ASSIGNMENT:
Copy the lines below, please, starting with the one that contains "Image resolution: width=1047" and ending with the last. Pictures stay out.

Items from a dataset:
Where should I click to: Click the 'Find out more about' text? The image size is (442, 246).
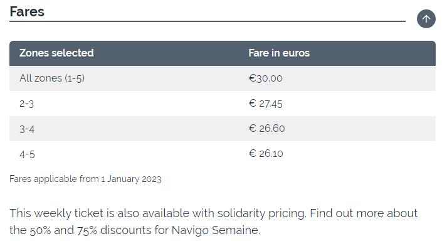pos(364,213)
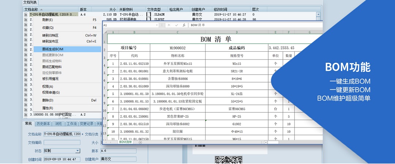Click the document list vertical scrollbar up arrow

[x=318, y=14]

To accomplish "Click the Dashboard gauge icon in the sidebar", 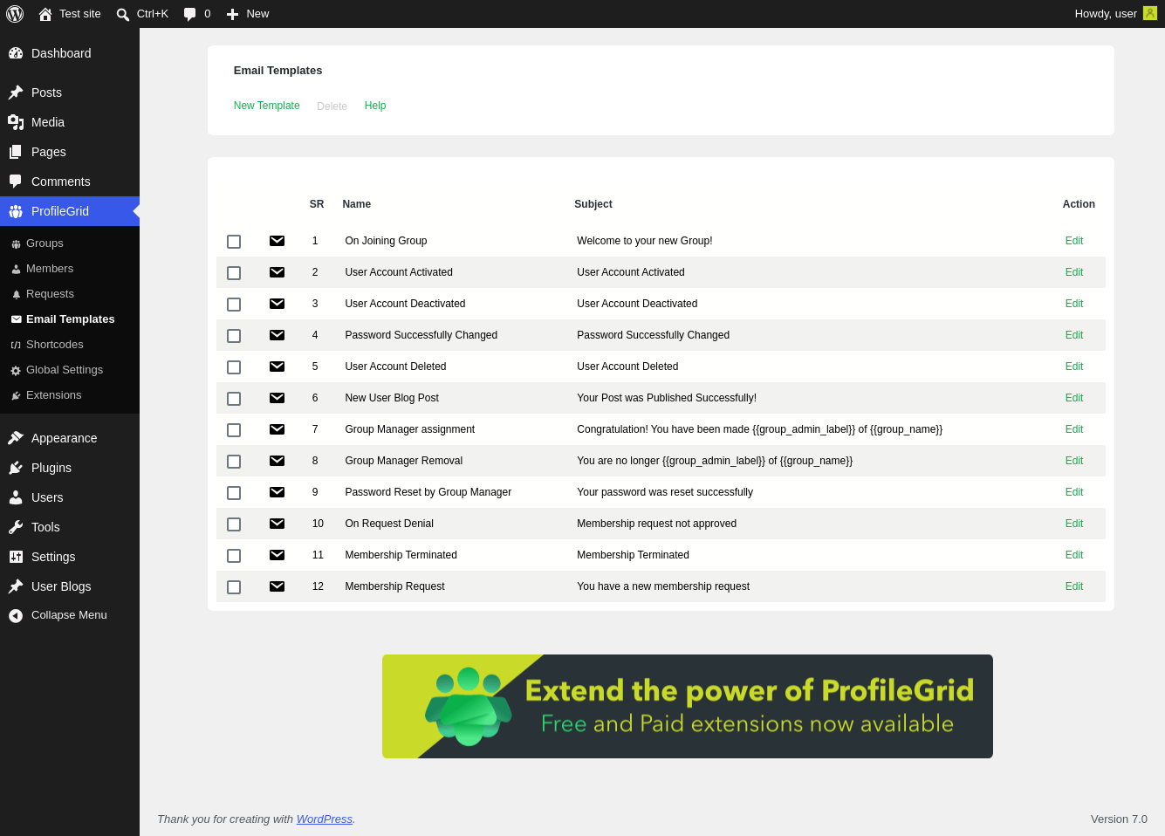I will (x=16, y=53).
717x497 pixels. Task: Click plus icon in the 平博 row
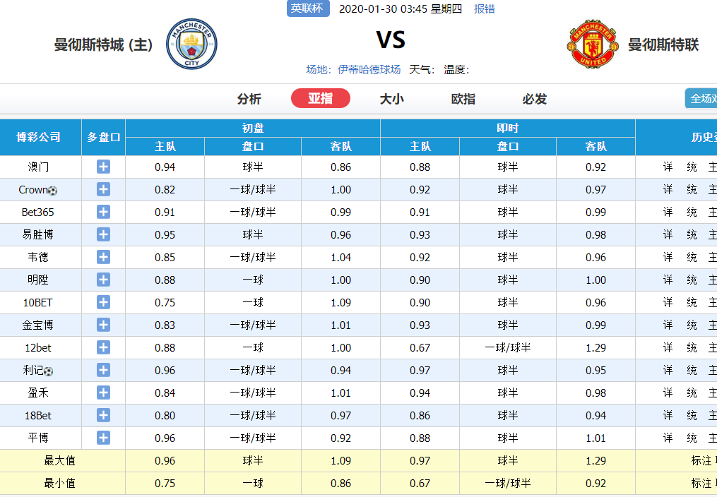coord(103,438)
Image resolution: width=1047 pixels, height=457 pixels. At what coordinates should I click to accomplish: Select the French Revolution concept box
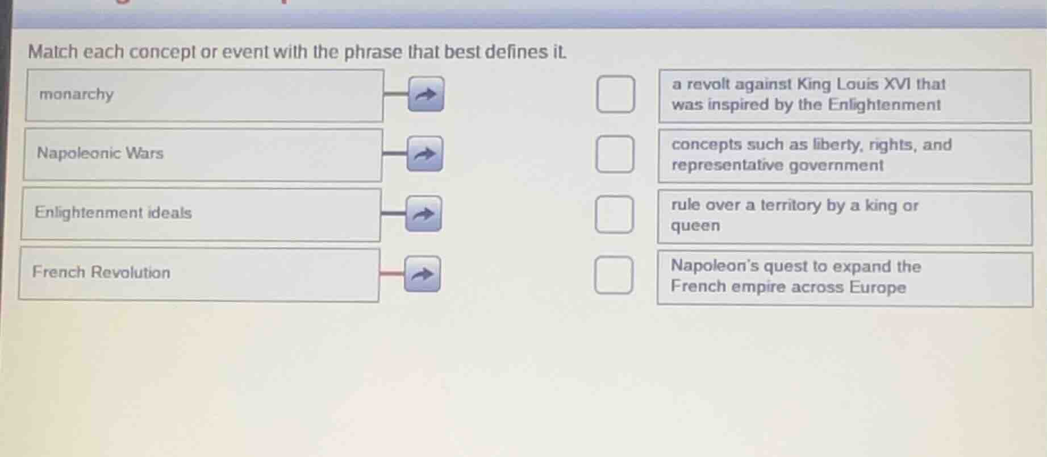pyautogui.click(x=198, y=274)
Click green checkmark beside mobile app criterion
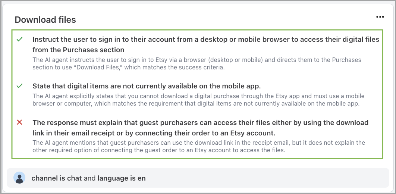Screen dimensions: 396x194 pos(20,86)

FINISHED TASK:
Image resolution: width=1047 pixels, height=457 pixels. At what coordinates should I click to accomplish: Select the French Revolution concept box
pyautogui.click(x=198, y=274)
Click green checkmark beside mobile app criterion
Screen dimensions: 396x194 pos(20,86)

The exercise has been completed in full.